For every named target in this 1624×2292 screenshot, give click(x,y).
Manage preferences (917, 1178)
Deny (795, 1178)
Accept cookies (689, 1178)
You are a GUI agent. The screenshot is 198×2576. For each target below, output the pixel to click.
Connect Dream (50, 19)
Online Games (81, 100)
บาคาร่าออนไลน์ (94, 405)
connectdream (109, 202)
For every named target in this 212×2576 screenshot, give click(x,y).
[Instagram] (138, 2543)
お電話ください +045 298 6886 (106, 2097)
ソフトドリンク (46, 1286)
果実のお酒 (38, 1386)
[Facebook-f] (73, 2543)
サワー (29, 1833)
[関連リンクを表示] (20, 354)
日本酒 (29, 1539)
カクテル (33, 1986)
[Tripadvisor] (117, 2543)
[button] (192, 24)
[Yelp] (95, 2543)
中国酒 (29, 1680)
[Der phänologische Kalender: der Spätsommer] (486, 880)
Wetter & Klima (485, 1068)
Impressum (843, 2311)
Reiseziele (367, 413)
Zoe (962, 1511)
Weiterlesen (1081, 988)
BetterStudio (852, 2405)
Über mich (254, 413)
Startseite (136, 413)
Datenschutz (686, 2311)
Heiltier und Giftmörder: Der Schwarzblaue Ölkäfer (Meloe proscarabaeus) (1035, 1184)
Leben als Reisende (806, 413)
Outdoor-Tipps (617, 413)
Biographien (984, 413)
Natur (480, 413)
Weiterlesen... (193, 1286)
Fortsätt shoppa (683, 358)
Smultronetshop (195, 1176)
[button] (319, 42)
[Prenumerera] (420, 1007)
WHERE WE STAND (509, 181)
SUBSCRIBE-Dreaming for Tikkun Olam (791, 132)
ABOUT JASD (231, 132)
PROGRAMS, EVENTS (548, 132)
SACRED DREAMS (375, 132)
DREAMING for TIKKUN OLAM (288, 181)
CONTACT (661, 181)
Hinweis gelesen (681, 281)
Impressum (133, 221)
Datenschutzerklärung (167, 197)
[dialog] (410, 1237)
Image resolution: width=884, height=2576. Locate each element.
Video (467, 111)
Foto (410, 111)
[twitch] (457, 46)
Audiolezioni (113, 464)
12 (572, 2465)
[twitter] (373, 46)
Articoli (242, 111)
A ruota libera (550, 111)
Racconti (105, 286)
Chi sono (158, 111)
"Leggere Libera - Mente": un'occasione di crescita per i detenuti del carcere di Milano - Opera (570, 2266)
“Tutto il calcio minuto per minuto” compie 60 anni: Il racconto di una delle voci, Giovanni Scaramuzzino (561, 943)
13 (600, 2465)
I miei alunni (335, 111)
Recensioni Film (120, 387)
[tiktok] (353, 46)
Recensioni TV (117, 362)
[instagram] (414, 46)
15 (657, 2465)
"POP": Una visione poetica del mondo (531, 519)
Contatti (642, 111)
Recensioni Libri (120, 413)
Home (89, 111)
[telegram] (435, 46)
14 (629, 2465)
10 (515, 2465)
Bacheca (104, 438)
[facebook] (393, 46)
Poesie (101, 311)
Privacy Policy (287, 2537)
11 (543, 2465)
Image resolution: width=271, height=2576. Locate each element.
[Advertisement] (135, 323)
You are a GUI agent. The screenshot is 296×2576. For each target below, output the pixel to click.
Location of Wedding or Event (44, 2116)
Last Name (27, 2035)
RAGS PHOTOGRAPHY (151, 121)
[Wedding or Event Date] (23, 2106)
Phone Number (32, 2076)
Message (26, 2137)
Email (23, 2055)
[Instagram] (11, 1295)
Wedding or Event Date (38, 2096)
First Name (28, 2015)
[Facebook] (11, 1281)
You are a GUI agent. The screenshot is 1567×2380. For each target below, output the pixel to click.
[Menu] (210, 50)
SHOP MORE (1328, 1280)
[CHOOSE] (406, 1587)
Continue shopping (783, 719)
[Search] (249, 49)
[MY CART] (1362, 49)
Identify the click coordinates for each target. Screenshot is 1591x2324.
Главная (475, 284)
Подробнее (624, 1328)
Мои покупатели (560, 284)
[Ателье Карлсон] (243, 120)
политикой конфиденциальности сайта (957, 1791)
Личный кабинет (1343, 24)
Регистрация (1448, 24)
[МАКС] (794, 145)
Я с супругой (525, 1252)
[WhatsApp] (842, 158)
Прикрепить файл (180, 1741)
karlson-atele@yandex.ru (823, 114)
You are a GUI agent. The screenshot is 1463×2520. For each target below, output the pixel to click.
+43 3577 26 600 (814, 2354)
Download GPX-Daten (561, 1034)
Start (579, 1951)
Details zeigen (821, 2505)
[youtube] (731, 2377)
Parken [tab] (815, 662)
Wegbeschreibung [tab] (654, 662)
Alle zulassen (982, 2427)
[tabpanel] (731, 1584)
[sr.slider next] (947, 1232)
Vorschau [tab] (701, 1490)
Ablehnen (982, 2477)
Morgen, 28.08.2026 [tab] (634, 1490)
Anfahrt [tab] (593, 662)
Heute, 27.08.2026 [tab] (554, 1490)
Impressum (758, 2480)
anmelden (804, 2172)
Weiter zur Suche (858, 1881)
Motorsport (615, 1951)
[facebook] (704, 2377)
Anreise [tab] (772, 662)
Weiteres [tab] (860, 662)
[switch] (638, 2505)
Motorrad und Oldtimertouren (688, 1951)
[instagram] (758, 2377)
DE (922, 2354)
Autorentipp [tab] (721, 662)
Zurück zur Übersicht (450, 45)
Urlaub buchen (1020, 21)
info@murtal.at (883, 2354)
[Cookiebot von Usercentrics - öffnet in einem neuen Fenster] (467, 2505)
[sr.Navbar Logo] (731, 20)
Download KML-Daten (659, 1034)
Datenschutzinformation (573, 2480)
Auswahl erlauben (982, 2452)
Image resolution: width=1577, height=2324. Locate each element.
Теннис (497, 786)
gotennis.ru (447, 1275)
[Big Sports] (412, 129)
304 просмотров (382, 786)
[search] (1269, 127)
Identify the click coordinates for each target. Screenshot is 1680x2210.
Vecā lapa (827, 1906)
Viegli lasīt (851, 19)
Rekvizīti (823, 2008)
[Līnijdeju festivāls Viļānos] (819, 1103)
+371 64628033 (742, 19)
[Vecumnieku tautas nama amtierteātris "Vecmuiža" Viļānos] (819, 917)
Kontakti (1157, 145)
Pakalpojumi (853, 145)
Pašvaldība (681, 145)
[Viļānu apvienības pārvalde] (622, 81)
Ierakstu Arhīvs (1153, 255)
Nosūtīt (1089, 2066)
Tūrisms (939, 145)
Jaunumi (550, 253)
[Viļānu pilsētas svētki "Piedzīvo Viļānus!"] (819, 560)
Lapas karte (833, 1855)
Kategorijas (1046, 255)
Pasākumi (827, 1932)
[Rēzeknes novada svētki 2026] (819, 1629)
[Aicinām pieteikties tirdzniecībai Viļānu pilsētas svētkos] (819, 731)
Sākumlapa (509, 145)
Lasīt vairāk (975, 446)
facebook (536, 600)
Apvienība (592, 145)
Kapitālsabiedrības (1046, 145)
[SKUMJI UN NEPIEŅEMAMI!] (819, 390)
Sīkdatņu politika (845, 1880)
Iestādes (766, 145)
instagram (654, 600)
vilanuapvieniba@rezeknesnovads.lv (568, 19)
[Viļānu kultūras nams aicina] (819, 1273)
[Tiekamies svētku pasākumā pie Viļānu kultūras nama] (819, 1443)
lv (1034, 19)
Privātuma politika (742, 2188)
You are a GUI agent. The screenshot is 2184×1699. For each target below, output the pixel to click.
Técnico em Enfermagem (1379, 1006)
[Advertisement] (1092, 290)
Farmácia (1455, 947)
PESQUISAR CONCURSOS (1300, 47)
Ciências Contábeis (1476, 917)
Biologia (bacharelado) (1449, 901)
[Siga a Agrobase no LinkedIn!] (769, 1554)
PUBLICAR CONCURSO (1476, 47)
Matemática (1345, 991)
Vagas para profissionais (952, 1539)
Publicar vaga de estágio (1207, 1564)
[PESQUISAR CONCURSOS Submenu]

::::

DESCRIPTION OF THE TASK =>
Word for word, restate the lines above from the line containing "[Rēzeknes novada svētki 2026] (819, 1629)" through the line containing "Privātuma politika (742, 2188)", with both included and nothing else.

TASK SOLUTION =>
[Rēzeknes novada svētki 2026] (819, 1629)
[Aicinām pieteikties tirdzniecībai Viļānu pilsētas svētkos] (819, 731)
Sākumlapa (509, 145)
Lasīt vairāk (975, 446)
facebook (536, 600)
Apvienība (592, 145)
Kapitālsabiedrības (1046, 145)
[SKUMJI UN NEPIEŅEMAMI!] (819, 390)
Sīkdatņu politika (845, 1880)
Iestādes (766, 145)
instagram (654, 600)
vilanuapvieniba@rezeknesnovads.lv (568, 19)
[Viļānu kultūras nams aicina] (819, 1273)
[Tiekamies svētku pasākumā pie Viļānu kultūras nama] (819, 1443)
lv (1034, 19)
Privātuma politika (742, 2188)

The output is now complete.